*** SUPPLIED DATA ***

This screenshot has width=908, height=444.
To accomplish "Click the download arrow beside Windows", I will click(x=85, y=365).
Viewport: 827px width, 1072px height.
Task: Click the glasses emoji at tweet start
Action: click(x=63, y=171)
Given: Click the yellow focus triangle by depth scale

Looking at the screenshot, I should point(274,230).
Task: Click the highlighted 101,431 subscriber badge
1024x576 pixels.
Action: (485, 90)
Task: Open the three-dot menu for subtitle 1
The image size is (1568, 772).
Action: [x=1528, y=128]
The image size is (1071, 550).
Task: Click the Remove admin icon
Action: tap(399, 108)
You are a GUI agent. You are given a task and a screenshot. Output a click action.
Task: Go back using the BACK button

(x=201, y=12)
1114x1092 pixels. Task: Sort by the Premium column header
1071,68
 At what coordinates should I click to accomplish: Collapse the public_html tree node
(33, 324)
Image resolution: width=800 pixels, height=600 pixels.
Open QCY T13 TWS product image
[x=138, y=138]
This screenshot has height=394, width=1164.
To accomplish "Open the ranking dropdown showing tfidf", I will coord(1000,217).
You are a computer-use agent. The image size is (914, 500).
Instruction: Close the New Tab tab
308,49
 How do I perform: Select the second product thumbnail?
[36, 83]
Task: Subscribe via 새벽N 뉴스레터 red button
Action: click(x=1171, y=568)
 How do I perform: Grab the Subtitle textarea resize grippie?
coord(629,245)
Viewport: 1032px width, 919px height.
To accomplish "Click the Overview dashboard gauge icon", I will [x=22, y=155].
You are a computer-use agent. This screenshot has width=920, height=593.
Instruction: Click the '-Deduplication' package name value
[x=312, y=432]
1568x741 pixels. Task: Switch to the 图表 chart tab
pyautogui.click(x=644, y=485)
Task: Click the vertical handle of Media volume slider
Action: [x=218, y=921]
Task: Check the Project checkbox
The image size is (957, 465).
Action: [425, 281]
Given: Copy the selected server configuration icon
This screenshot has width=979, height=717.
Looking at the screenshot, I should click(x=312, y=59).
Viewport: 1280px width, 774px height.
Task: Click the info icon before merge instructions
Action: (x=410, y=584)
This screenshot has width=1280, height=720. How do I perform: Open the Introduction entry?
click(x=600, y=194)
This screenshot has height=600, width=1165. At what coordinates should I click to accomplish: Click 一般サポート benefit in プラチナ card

*** End of SUPPLIED DATA ***

-- WORK ORDER --
Write down how many lines in the data contain "computer". Add nothing else.

-- THE ANSWER --
2